Your objective:
Every line of the entries below that includes "computer" belongs in the answer, copied as written.

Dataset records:
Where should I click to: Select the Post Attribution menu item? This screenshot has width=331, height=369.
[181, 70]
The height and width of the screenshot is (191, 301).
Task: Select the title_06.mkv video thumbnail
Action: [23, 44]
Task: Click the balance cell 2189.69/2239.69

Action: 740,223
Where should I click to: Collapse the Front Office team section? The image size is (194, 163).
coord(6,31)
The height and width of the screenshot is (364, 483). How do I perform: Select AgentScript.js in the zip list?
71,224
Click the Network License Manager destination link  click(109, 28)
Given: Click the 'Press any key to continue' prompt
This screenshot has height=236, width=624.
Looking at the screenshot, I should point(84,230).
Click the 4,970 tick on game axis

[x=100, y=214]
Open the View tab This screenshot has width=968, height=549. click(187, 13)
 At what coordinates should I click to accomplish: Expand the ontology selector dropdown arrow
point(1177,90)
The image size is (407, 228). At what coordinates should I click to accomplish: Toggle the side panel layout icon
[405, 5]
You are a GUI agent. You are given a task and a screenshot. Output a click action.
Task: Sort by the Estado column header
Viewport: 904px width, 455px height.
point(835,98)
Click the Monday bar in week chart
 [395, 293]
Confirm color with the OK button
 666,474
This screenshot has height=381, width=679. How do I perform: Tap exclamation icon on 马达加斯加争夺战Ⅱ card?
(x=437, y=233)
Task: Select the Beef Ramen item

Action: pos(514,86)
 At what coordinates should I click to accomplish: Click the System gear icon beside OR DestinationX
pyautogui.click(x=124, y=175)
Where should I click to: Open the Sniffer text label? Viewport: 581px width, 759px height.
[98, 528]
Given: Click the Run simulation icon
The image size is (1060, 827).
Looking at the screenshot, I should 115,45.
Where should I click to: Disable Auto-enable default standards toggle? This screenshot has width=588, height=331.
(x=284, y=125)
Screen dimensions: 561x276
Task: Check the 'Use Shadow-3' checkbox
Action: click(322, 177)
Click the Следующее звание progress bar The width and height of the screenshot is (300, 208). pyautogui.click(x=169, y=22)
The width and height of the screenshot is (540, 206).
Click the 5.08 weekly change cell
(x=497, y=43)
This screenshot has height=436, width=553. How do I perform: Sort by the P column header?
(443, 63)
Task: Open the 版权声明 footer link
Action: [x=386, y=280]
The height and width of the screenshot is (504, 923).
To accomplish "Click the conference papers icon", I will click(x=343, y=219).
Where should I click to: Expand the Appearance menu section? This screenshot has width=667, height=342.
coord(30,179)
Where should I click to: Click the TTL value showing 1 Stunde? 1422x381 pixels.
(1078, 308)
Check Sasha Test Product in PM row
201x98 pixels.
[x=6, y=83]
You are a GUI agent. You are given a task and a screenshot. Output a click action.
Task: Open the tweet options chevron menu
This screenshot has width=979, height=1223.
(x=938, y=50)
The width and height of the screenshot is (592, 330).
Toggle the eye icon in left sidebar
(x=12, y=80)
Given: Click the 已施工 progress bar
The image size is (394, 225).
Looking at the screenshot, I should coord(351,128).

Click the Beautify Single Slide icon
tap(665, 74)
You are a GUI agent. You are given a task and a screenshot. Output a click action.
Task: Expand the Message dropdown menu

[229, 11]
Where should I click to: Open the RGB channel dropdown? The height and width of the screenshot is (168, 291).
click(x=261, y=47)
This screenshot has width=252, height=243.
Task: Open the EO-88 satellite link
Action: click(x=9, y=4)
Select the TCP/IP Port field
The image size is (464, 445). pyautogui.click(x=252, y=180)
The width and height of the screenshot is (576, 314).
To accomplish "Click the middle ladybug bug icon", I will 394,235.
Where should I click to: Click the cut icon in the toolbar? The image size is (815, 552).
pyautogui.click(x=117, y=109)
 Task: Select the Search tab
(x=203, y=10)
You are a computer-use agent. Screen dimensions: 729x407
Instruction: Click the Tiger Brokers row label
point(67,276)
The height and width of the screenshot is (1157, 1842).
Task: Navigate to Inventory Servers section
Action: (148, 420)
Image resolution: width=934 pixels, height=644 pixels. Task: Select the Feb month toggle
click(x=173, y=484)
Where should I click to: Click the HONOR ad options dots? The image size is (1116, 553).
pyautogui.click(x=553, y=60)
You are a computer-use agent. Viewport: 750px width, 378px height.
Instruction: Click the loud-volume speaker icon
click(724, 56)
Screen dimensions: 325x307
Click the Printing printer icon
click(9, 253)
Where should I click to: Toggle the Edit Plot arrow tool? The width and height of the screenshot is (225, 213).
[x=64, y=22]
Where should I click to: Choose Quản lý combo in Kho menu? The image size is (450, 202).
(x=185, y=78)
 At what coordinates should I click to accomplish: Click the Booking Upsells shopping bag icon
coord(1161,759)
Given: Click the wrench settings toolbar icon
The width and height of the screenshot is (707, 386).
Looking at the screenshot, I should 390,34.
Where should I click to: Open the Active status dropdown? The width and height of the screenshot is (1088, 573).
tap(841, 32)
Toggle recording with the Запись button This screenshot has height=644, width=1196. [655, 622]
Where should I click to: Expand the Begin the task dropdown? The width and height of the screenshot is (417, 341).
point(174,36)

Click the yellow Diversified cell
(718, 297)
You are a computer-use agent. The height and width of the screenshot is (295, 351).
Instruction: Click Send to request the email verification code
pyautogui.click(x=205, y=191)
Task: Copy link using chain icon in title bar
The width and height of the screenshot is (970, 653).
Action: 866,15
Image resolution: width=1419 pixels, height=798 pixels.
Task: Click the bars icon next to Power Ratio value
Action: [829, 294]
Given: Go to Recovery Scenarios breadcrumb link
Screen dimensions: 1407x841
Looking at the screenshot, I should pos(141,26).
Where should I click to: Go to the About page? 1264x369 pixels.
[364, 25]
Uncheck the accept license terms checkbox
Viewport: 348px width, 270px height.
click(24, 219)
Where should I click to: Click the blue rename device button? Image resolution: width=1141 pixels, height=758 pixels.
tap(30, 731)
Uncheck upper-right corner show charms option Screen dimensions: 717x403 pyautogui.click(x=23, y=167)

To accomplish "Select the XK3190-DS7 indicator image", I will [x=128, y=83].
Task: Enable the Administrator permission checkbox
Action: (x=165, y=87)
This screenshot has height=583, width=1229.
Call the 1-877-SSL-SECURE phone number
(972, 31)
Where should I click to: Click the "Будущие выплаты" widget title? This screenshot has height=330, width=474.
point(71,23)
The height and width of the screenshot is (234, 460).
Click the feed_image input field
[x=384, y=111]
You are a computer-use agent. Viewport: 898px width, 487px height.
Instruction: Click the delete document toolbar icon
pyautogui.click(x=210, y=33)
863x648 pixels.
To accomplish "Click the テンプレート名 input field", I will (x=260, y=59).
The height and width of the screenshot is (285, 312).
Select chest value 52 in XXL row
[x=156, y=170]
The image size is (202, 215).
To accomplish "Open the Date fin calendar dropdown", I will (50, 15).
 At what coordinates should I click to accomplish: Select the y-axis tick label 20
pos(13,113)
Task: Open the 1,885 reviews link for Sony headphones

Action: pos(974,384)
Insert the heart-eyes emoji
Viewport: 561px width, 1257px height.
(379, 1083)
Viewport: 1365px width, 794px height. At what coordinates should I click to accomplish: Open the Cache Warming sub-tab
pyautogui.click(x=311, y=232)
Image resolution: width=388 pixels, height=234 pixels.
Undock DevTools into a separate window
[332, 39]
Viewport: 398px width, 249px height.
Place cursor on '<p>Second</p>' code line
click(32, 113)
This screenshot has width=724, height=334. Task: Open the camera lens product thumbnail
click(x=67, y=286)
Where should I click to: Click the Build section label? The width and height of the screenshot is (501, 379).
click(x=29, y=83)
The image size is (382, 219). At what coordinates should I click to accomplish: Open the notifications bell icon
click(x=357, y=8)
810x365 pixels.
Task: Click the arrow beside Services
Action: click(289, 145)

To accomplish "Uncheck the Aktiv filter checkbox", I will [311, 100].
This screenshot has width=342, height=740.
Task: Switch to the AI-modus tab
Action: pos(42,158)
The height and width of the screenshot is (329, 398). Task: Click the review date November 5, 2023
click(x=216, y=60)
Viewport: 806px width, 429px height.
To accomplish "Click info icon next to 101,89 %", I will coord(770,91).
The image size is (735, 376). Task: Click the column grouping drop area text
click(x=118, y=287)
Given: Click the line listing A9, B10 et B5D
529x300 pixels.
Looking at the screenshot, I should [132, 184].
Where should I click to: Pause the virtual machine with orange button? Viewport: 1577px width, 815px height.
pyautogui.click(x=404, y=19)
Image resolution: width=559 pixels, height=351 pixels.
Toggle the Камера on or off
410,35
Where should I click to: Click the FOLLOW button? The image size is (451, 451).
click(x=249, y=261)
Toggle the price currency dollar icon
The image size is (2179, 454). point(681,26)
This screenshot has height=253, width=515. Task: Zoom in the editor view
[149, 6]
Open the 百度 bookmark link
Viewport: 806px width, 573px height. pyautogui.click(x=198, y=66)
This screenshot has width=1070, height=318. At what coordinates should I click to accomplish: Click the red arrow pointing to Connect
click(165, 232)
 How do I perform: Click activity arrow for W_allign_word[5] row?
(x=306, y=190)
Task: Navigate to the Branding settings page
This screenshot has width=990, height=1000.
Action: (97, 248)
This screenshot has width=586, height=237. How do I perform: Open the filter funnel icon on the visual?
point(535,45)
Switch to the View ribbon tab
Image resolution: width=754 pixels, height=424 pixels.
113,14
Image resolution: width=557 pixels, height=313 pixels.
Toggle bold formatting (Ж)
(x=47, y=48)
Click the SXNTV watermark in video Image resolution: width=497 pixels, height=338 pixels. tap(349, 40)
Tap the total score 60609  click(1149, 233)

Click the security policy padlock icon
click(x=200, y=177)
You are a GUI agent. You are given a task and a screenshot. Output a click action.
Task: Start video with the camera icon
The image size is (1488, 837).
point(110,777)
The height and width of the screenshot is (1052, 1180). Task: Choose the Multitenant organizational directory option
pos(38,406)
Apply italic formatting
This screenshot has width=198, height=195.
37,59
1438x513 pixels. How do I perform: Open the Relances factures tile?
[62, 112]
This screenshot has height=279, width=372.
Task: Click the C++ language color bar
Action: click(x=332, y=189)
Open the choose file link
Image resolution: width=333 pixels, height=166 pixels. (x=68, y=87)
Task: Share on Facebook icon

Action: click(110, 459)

Written response:
You are a computer-use agent. Screen dimensions: 729x407
You are a computer-use agent. Viewport: 750px width, 378px height.
You are a computer-use agent. The height and width of the screenshot is (295, 351).
You are a computer-use agent. Viewport: 898px width, 487px height.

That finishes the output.